With more than $100 million in proposed funding and a report card that would track achievement by race, North Carolina school leaders are stepping up efforts to close the persistent test-score gap separating the state’s black and Hispanic students from their white counterparts.
The measures are part of a 10-point plan that state schools Superintendent Michael E. Ward outlined last month before a group of 2,000 educators meeting in Greensboro.
He said the state also plans to: create a permanent advisory committee on raising minority achievement, require every district to draft an annual plan for narrowing racial gaps among its own students, and mobilize teams of experts to work with schools in which African-American and Hispanic students are lagging academically.
“Sometimes, when the community hears us talking about closing the gaps, the presumption is that we’re holding some students at a standstill while others are catching up, but that’s not the model that we’re talking about,” Mr. Ward said last week. “Think of a graph where you have two lines heading upward and converging.”
Out in the Open
North Carolina is in the vanguard of states that have moved the achievement-gap issue up on their policy agendas this year. While test scores have been on the rise among all groups of children since the state launched its new accountability system three years ago, the racial disparities haven’t changed much. And the accountability system, which rewards schools for raising test scores, has made the differences more obvious.

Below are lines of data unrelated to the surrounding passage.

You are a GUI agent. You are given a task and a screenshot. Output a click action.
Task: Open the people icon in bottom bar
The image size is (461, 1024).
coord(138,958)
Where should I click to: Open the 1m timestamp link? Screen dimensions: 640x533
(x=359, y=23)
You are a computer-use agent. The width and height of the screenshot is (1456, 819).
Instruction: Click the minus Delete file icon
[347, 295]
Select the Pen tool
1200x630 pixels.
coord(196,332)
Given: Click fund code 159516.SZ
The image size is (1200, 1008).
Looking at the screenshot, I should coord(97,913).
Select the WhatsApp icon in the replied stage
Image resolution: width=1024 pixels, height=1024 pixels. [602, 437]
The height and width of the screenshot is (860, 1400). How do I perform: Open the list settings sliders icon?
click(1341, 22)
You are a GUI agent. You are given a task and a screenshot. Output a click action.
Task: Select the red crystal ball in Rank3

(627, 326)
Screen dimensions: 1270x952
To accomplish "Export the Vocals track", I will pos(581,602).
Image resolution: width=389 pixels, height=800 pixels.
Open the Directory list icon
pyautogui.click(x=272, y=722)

Last spring, only 45 percent of the state’s black students, 52 percent of its Hispanic enrollment, and 50 percent of American Indian students performed at grade level on both the reading and mathematics tests required by the state. The passing rate for white students, in comparison, was much higher—79 percent.
Two months ago, the state school board adopted final plans for a pilot program to test a change in the accountability system that would reward schools based on whether test scores were improving for every racial, ethnic, and socioeconomic subgroup.
The program, borrowed from Texas’ much-publicized accountability system, is set to begin in five districts in the fall and might eventually expand statewide. (“Lifting Minority Achievement: Complex Answers,” April 5, 2000.)
“They are doing more than most states, and over time they have gotten more focused,” Jim Watts, the vice president of the Southern Regional Education Board in Atlanta, said of North Carolina officials. “They’re doing some of the right things that over the long run are going to make a difference.”
The growing interest of state educators in the issue was evident at the April 27 meeting on raising minority achievement. When the annual conference was first launched four years ago, about 175 educators, almost all of them black, attended, state officials said.
This year, the conference drew even the presumptive Republican presidential nominee, Gov. George W. Bush of Texas.
The more than $100 million that Mr. Ward hopes to put into the achievement-gap campaign comes mostly from proposed increases over the next two years in existing programs that serve students who are behind grade level, English-language learners, and special education students.
In addition, the schools chief said, the state will make $4 million in federal aid available to schools this year to help start their efforts.
Closing the achievement gap has become more urgent in North Carolina this year with the impending end of “social promotion,” the practice of allowing failing students to advance to the next grade.
Beginning with the next school year, such promotions will be phased out for the state’s students, beginning with 5th graders.